_TASK BRIEF_.
When you output the entries, begin with the first line and end with the line containing "The image size is (644, 352).", keeping each line exactly as it is.

Pixel coordinate grounding data
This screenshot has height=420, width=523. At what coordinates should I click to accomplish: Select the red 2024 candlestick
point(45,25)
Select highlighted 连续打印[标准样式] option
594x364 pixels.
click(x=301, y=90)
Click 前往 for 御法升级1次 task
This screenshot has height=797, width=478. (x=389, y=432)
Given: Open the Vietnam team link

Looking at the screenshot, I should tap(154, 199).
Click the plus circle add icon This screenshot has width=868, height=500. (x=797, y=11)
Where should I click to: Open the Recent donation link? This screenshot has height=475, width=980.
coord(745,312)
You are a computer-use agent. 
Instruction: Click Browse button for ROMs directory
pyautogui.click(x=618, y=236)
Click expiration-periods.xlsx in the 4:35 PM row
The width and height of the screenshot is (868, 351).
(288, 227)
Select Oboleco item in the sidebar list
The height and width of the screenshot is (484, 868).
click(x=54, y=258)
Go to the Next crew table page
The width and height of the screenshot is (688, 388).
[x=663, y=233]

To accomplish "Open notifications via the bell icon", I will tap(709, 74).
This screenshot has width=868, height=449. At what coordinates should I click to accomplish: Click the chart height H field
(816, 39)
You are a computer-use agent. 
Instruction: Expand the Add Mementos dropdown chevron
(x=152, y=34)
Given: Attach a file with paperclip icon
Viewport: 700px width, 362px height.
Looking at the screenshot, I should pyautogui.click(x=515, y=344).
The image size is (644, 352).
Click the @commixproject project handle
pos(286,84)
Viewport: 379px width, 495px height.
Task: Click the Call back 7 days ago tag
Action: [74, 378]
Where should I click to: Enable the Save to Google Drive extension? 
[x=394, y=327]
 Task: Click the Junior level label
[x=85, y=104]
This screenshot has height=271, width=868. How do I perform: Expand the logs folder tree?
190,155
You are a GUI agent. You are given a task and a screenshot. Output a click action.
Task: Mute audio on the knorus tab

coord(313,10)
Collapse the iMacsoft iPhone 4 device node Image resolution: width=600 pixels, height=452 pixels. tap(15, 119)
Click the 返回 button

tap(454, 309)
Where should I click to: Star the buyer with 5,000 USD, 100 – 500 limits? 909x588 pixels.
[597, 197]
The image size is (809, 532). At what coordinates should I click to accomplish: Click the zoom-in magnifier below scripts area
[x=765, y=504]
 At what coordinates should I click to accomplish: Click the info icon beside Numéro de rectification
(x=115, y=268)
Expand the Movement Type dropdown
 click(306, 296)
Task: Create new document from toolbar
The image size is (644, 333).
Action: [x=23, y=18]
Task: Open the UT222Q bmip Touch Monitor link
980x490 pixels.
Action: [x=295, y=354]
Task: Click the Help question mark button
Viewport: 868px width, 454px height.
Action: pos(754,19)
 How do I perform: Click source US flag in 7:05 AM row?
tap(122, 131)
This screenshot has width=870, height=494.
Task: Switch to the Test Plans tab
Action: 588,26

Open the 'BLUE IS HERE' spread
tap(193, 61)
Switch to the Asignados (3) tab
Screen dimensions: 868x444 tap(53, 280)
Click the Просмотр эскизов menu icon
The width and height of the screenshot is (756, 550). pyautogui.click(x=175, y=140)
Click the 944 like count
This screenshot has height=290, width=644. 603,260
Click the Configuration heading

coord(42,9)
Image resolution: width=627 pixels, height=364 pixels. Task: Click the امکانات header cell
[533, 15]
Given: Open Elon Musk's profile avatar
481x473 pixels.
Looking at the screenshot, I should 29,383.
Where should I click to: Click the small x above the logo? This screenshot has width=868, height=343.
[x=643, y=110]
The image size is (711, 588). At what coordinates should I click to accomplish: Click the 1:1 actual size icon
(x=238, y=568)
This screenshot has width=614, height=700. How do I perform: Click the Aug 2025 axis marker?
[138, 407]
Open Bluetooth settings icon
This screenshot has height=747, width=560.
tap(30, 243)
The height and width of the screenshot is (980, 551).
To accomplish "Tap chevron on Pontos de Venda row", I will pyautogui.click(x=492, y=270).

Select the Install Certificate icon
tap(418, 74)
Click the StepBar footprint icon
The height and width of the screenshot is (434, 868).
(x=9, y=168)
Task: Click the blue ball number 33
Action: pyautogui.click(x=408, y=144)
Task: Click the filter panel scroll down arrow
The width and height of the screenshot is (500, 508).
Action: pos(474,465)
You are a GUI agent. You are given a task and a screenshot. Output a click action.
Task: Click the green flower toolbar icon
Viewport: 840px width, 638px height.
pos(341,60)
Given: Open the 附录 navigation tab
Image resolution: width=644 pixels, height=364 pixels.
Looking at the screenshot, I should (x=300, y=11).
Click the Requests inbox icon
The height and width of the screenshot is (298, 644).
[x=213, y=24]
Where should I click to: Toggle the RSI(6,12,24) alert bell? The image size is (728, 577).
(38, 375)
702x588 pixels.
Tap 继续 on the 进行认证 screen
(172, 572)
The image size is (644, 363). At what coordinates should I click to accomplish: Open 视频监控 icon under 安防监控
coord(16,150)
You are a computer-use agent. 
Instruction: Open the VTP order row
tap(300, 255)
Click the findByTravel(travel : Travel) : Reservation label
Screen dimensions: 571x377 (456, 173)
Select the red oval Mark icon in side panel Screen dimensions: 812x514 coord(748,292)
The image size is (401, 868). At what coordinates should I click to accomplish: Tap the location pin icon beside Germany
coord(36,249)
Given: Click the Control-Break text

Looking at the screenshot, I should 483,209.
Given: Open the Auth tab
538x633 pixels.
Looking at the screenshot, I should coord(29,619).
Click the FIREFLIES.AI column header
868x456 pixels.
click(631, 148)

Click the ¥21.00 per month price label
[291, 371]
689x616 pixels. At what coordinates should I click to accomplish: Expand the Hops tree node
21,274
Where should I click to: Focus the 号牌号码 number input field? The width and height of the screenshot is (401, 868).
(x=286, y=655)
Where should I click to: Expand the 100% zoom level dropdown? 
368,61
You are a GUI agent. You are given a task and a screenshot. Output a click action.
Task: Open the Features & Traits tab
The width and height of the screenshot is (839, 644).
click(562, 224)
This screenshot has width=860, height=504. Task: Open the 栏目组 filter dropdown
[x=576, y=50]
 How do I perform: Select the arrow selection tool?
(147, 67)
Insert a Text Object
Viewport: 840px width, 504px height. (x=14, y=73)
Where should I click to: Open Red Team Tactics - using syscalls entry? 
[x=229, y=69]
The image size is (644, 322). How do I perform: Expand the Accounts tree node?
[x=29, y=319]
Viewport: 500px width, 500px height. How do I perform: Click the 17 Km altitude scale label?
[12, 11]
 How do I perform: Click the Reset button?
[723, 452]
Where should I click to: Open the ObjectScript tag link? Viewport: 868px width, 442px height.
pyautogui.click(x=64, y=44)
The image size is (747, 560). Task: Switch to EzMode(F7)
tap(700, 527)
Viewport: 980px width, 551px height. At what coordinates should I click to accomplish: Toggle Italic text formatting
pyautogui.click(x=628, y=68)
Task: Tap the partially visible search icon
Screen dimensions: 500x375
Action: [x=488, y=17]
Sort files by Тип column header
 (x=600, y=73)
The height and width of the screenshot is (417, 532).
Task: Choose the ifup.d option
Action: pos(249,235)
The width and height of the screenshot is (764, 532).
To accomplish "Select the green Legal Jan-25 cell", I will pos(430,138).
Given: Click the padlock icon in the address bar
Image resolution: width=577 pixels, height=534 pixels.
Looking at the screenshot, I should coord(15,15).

_ANSWER BOX_.
This screenshot has height=420, width=523. At what coordinates should I click to accomplish: Select the red 2024 candlestick
point(45,25)
Select highlighted 连续打印[标准样式] option
594x364 pixels.
click(x=301, y=90)
Click 前往 for 御法升级1次 task
This screenshot has height=797, width=478. (x=389, y=432)
Given: Open the Vietnam team link

Looking at the screenshot, I should tap(154, 199).
Click the plus circle add icon This screenshot has width=868, height=500. (x=797, y=11)
Where should I click to: Open the Recent donation link? This screenshot has height=475, width=980.
coord(745,312)
You are a computer-use agent. 
Instruction: Click Browse button for ROMs directory
pyautogui.click(x=618, y=236)
Click expiration-periods.xlsx in the 4:35 PM row
The width and height of the screenshot is (868, 351).
(288, 227)
Select Oboleco item in the sidebar list
The height and width of the screenshot is (484, 868).
click(x=54, y=258)
Go to the Next crew table page
The width and height of the screenshot is (688, 388).
[x=663, y=233]

To accomplish "Open notifications via the bell icon", I will tap(709, 74).
This screenshot has width=868, height=449. At what coordinates should I click to accomplish: Click the chart height H field
(816, 39)
You are a computer-use agent. 
Instruction: Expand the Add Mementos dropdown chevron
(x=152, y=34)
Given: Attach a file with paperclip icon
Viewport: 700px width, 362px height.
Looking at the screenshot, I should pyautogui.click(x=515, y=344).
The image size is (644, 352).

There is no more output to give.